REQUIRED WORK:
Express the records as a Markdown table with the columns Row and Line, starting at the beginning of the records and ending at the line that contains "(x=1249, y=255)". Skip blank lines and leave the pictures out.

[Data entries]
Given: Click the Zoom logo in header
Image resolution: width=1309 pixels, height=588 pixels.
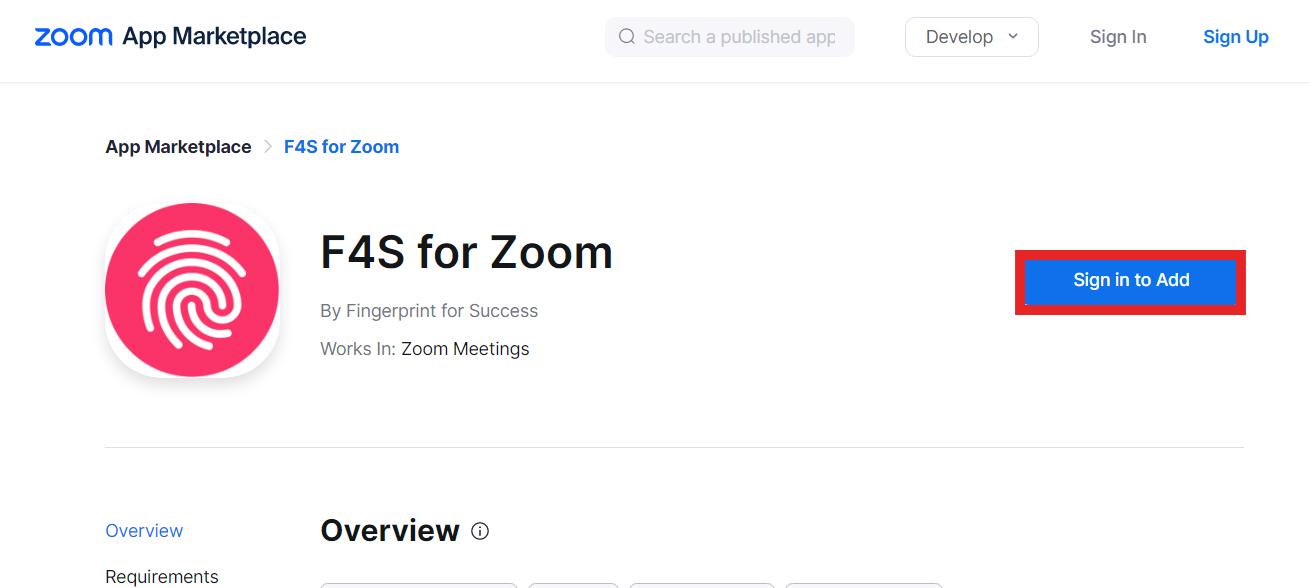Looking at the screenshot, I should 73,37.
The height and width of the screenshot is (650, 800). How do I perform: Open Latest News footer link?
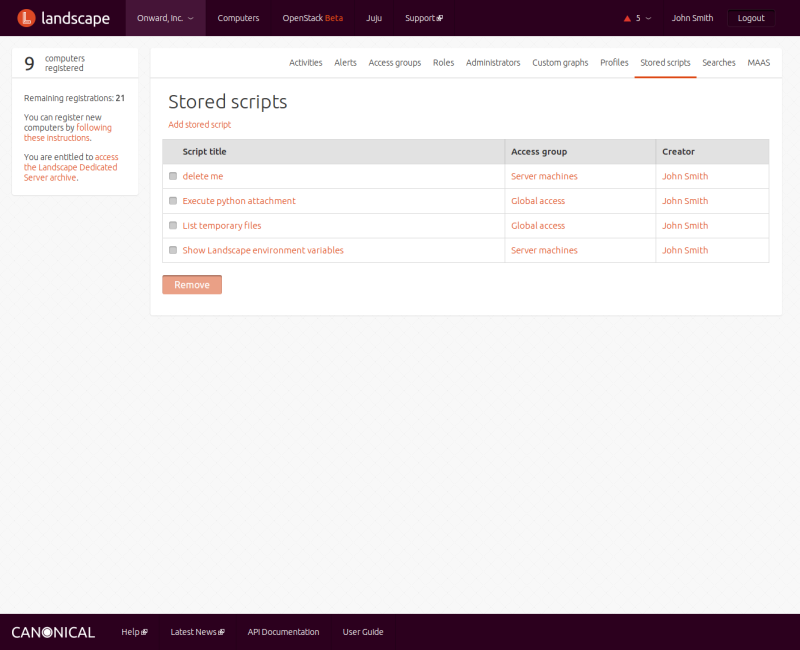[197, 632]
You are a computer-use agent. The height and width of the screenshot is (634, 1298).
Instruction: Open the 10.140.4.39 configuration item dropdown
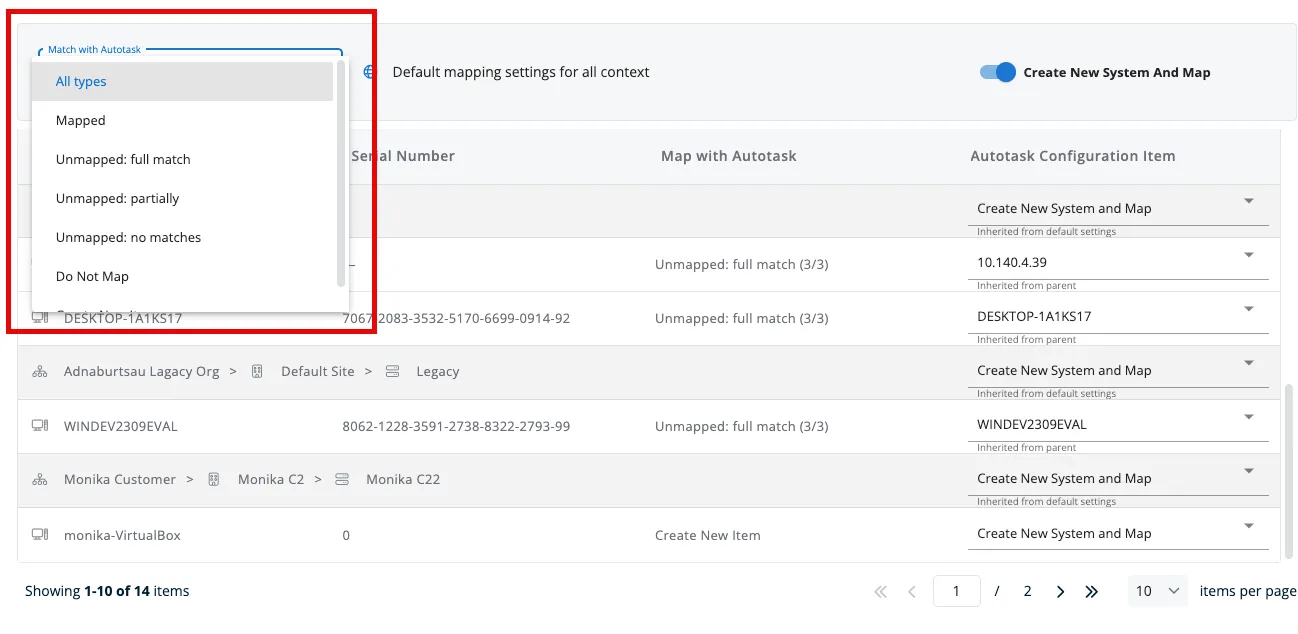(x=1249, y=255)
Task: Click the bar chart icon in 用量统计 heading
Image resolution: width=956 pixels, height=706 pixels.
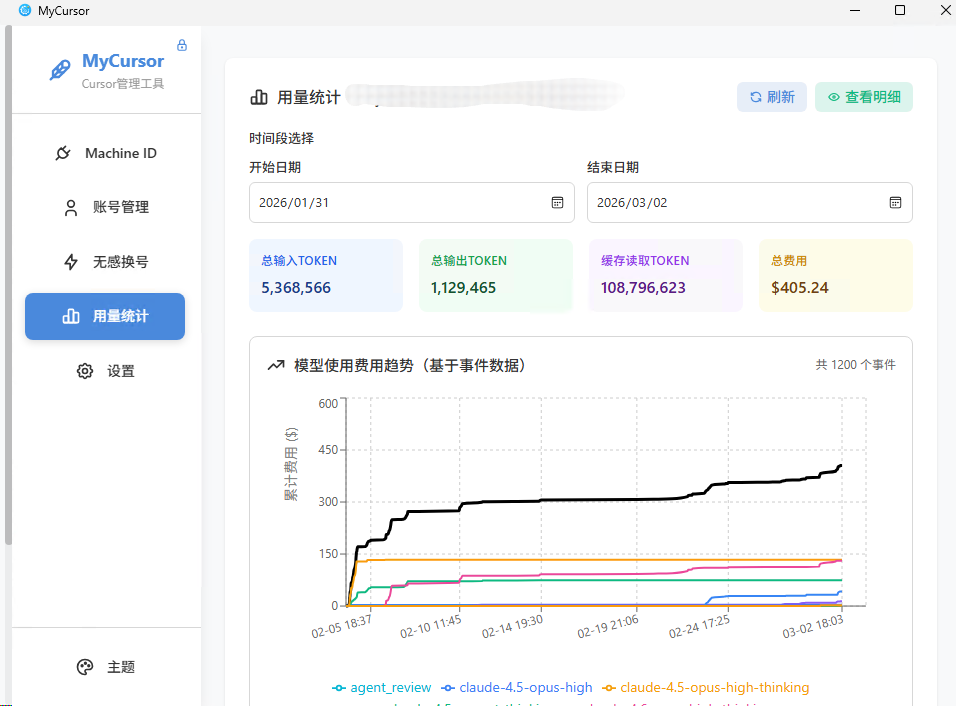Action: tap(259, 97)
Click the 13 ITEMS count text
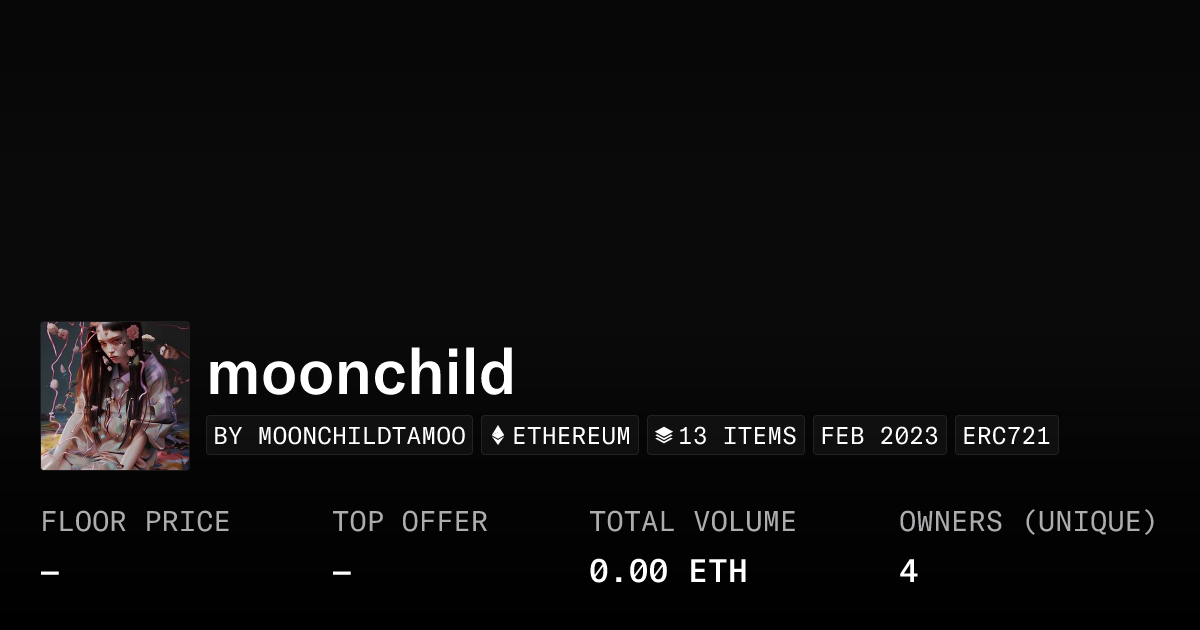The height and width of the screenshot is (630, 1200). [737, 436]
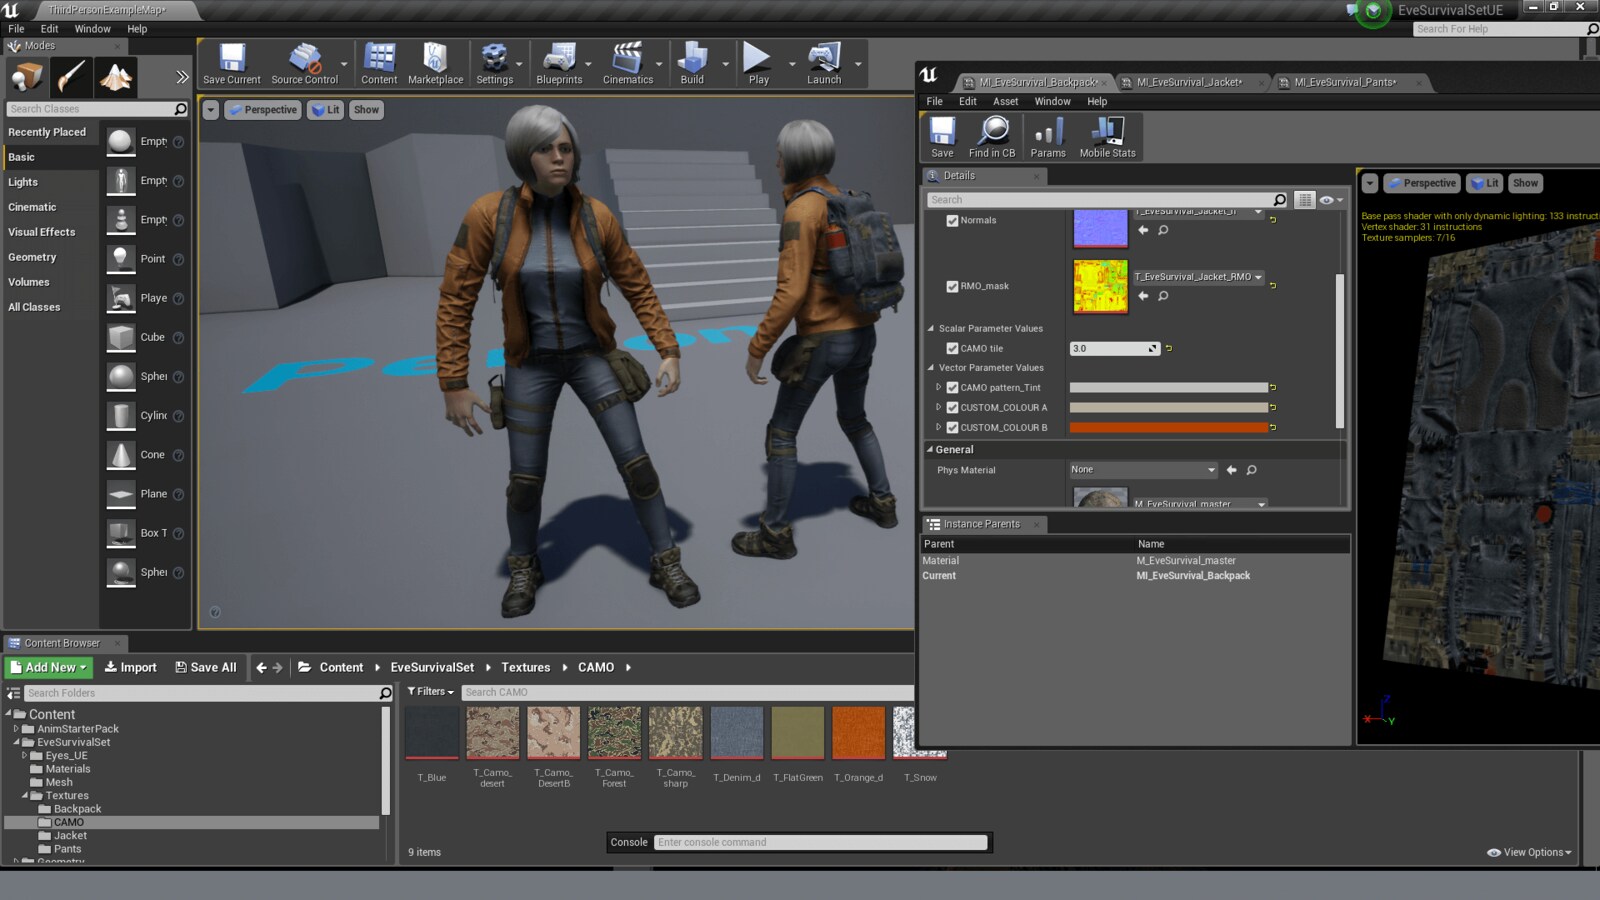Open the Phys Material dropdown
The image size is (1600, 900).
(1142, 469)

ANSWER TO THE EXERCISE:
| Row | Line |
|---|---|
| 1 | Given: Click the Zoom logo in header |
| 2 | Image resolution: width=1309 pixels, height=588 pixels. |
| 3 | Looking at the screenshot, I should 73,37. |
| 4 | The height and width of the screenshot is (650, 800). How do I perform: Open Latest News footer link? |
| 5 | [197, 632] |
| 6 | You are a computer-use agent. The height and width of the screenshot is (634, 1298). |
| 7 | Instruction: Open the 10.140.4.39 configuration item dropdown |
| 8 | (x=1249, y=255) |